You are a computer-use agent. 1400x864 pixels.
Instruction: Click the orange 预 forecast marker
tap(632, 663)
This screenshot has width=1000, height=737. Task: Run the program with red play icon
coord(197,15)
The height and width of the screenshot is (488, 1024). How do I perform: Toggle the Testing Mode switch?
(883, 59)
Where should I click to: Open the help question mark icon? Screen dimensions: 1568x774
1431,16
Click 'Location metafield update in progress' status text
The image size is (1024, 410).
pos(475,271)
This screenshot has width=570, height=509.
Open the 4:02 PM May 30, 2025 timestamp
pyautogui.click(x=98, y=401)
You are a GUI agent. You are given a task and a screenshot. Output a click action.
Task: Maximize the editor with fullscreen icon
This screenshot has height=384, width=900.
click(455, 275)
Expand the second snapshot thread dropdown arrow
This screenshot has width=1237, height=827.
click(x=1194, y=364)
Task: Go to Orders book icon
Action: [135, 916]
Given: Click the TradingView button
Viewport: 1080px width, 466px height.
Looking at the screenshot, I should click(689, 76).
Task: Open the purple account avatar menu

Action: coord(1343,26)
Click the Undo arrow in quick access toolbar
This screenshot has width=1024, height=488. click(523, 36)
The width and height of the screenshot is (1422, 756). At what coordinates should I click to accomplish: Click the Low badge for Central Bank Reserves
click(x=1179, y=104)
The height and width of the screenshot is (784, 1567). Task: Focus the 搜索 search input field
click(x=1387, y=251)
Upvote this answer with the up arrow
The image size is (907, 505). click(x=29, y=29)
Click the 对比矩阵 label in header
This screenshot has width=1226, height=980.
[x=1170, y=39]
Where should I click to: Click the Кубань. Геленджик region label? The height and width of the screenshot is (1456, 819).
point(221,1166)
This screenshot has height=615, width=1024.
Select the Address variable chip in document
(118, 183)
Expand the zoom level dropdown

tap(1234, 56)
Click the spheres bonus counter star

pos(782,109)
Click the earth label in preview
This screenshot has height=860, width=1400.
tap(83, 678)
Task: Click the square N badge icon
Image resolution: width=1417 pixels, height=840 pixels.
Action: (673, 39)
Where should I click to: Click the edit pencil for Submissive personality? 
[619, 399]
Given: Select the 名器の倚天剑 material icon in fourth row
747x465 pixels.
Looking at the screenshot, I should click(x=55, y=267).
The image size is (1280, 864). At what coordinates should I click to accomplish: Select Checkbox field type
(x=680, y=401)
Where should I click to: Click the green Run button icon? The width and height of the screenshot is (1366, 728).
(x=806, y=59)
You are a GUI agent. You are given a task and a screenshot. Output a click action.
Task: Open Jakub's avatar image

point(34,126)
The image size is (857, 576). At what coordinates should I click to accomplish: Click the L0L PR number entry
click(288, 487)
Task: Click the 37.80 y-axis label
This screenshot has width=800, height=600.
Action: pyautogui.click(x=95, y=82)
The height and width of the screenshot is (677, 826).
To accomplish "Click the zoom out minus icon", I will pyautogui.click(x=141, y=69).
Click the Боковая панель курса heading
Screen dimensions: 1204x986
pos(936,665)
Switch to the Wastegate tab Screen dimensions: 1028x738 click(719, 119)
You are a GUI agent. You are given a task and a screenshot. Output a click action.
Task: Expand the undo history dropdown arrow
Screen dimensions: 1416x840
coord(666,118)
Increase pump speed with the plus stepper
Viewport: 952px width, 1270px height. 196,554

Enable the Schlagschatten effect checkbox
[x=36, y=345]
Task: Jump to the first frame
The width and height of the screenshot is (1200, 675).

━━━━━━━━━━

### Exercise objective
Please update all the entries above by replacing "pixels" with "px" throughout, changing nothing else.

### Solution to this exercise
You are a computer-use agent. 1400x864 px.
Instruction: Click the orange 预 forecast marker
tap(632, 663)
This screenshot has width=1000, height=737. Task: Run the program with red play icon
coord(197,15)
The height and width of the screenshot is (488, 1024). How do I perform: Toggle the Testing Mode switch?
(883, 59)
Where should I click to: Open the help question mark icon? Screen dimensions: 1568x774
1431,16
Click 'Location metafield update in progress' status text
The image size is (1024, 410).
pos(475,271)
This screenshot has width=570, height=509.
Open the 4:02 PM May 30, 2025 timestamp
pyautogui.click(x=98, y=401)
You are a GUI agent. You are given a task and a screenshot. Output a click action.
Task: Maximize the editor with fullscreen icon
This screenshot has height=384, width=900.
click(455, 275)
Expand the second snapshot thread dropdown arrow
This screenshot has width=1237, height=827.
click(x=1194, y=364)
Task: Go to Orders book icon
Action: [135, 916]
Given: Click the TradingView button
Viewport: 1080px width, 466px height.
Looking at the screenshot, I should click(689, 76).
Task: Open the purple account avatar menu

Action: coord(1343,26)
Click the Undo arrow in quick access toolbar
This screenshot has width=1024, height=488. click(523, 36)
The width and height of the screenshot is (1422, 756). At what coordinates should I click to accomplish: Click the Low badge for Central Bank Reserves
click(x=1179, y=104)
The height and width of the screenshot is (784, 1567). Task: Focus the 搜索 search input field
click(x=1387, y=251)
Upvote this answer with the up arrow
The image size is (907, 505). click(x=29, y=29)
Click the 对比矩阵 label in header
This screenshot has width=1226, height=980.
[x=1170, y=39]
Where should I click to: Click the Кубань. Геленджик region label? The height and width of the screenshot is (1456, 819).
point(221,1166)
This screenshot has height=615, width=1024.
Select the Address variable chip in document
(118, 183)
Expand the zoom level dropdown

tap(1234, 56)
Click the spheres bonus counter star

pos(782,109)
Click the earth label in preview
This screenshot has height=860, width=1400.
tap(83, 678)
Task: Click the square N badge icon
Image resolution: width=1417 px, height=840 px.
Action: (673, 39)
Where should I click to: Click the edit pencil for Submissive personality? 
[619, 399]
Given: Select the 名器の倚天剑 material icon in fourth row
747x465 px.
Looking at the screenshot, I should click(x=55, y=267).
The image size is (1280, 864). At what coordinates should I click to accomplish: Select Checkbox field type
(x=680, y=401)
Where should I click to: Click the green Run button icon? The width and height of the screenshot is (1366, 728).
(x=806, y=59)
You are a GUI agent. You are given a task and a screenshot. Output a click action.
Task: Open Jakub's avatar image

point(34,126)
The image size is (857, 576). At what coordinates should I click to accomplish: Click the L0L PR number entry
click(288, 487)
Task: Click the 37.80 y-axis label
This screenshot has width=800, height=600.
Action: pyautogui.click(x=95, y=82)
The height and width of the screenshot is (677, 826).
To accomplish "Click the zoom out minus icon", I will pyautogui.click(x=141, y=69).
Click the Боковая панель курса heading
Screen dimensions: 1204x986
pos(936,665)
Switch to the Wastegate tab Screen dimensions: 1028x738 click(719, 119)
You are a GUI agent. You are given a task and a screenshot. Output a click action.
Task: Expand the undo history dropdown arrow
Screen dimensions: 1416x840
coord(666,118)
Increase pump speed with the plus stepper
Viewport: 952px width, 1270px height. 196,554

Enable the Schlagschatten effect checkbox
[x=36, y=345]
Task: Jump to the first frame
The width and height of the screenshot is (1200, 675).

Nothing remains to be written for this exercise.